The length of an array is stored as a member variable of the array (not the same as an element) in Java, so fetching that length is a constant time operation, the same as reading a member variable from a regular class. Many older languages like C and C++ don't store the length as part of the array, so you'd want to store the length before the loop starts.
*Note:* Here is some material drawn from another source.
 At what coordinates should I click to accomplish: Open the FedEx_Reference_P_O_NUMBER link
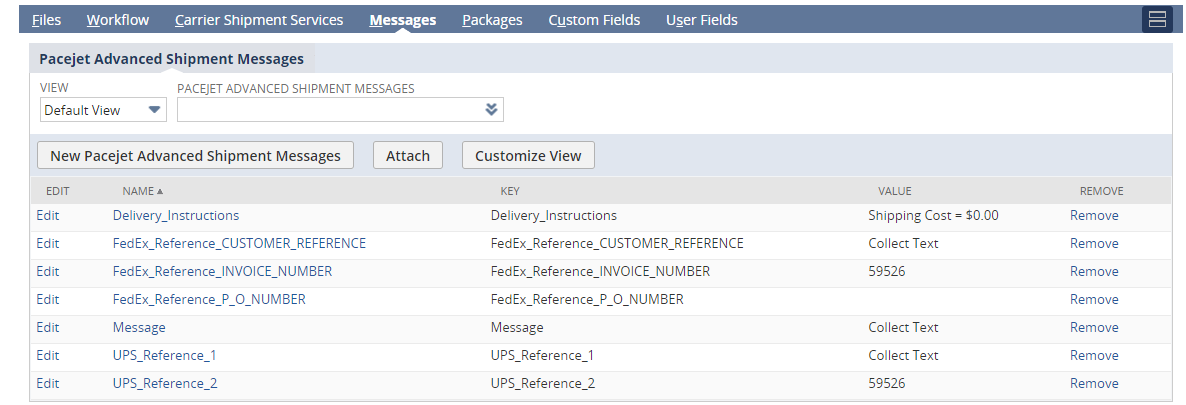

You don't have to do that in Java.

Answer 5

This answer is from a C# point of view, but I would think the same applies to Java.

In C#, the idiom

for (int i = 0; i < a.length; i++) {    ...}

is recognized as iterating over the array, so the bounds check is avoided when accessing the array in the loop instead of with each array access.

This may or may not be recognized with code such as:

for (int i = 0, n = a.length; i < n; i++) {    ...}

or

n = a.length;

for (int i = 0; i < n; i++) {   ...}

How much of this optimization is performed by the compiler vs. the JITter I don't know, and in particular if it's performed by the JITter I'd expect all 3 to generate the same native code.

However, the first form is also arguably more readable by people, so I'd say go with that.

Answer 6

I had a bit of time over lunch:

public static void main(String[] args) {
    final int[] a = new int[250000000];
    long t;

    for (int j = 0; j < 10; j++) {
        t = System.currentTimeMillis();
        for (int i = 0, n = a.length; i < n; i++) { int x = a[i]; }
        System.out.println("n = a.length: " + (System.currentTimeMillis() - t));

        t = System.currentTimeMillis();
        for (int i = 0; i < a.length; i++) { int x = a[i]; }
        System.out.println("i < a.length: " + (System.currentTimeMillis() - t));
    }
}

The results:

n = a.length: 672
i < a.length: 516
n = a.length: 640
i < a.length: 516
n = a.length: 656
i < a.length: 516
n = a.length: 656
i < a.length: 516
n = a.length: 640
i < a.length: 532
n = a.length: 640
i < a.length: 531
n = a.length: 641
i < a.length: 516
n = a.length: 656
i < a.length: 531
n = a.length: 656
i < a.length: 516
n = a.length: 656
i < a.length: 516

Notes:

1. If you reverse the tests, then n = a.length shows as being faster than i < a.length by about half, probably due to garbage collection(?).
2. I couldn't make 250000000 much larger because I got OutOfMemoryError at 270000000.

The point is, and it is the one everyone else has been making, you have to run Java out of memory and you still don't see a significant difference in speed between the two alternatives. Spend your development time on things that actually matter.

Answer 7

It's not really hard to make a little experiment on this kind of thing.

public static void main(String[] args) throws Exception {
    int[] array = new int[10000000];

    int nothing=0;
    long time = System.currentTimeMillis();
    // iterating
    for(int i=0; i<array.length; i++) {
        nothing += 1;
    }
    System.out.println("1:time elapsed: " + (System.currentTimeMillis() - time) + "ms");

    time = System.currentTimeMillis();
    // iterating
    for(int i=0,n=array.length; i<n; i++) {
        nothing += 1;
    }
    System.out.println("2:time elapsed: " + (System.currentTimeMillis() - time) + "ms");

}

Both of them takes the same time. 1:time elapsed: 9ms 2:time elapsed: 9ms

for(int i=0; i<array.length; i++) {

As this is a common java idiom, it is a lot easier to read for other developers. Most importantly, it's not even an optimization. Don't do it.

Answer 8

Array.length is a constant and the JIT compiler should see through that in both instances. I would expect the resulting machine code to be the same in both cases. At least for the server compiler.

Answer 9

In that case, why don't you make an inverse loop:

for (int i = a.length - 1; i >= 0; --i) {
    ...
}

There are 2 micro optimizations here:

• Loop reversal
• Postfix decrement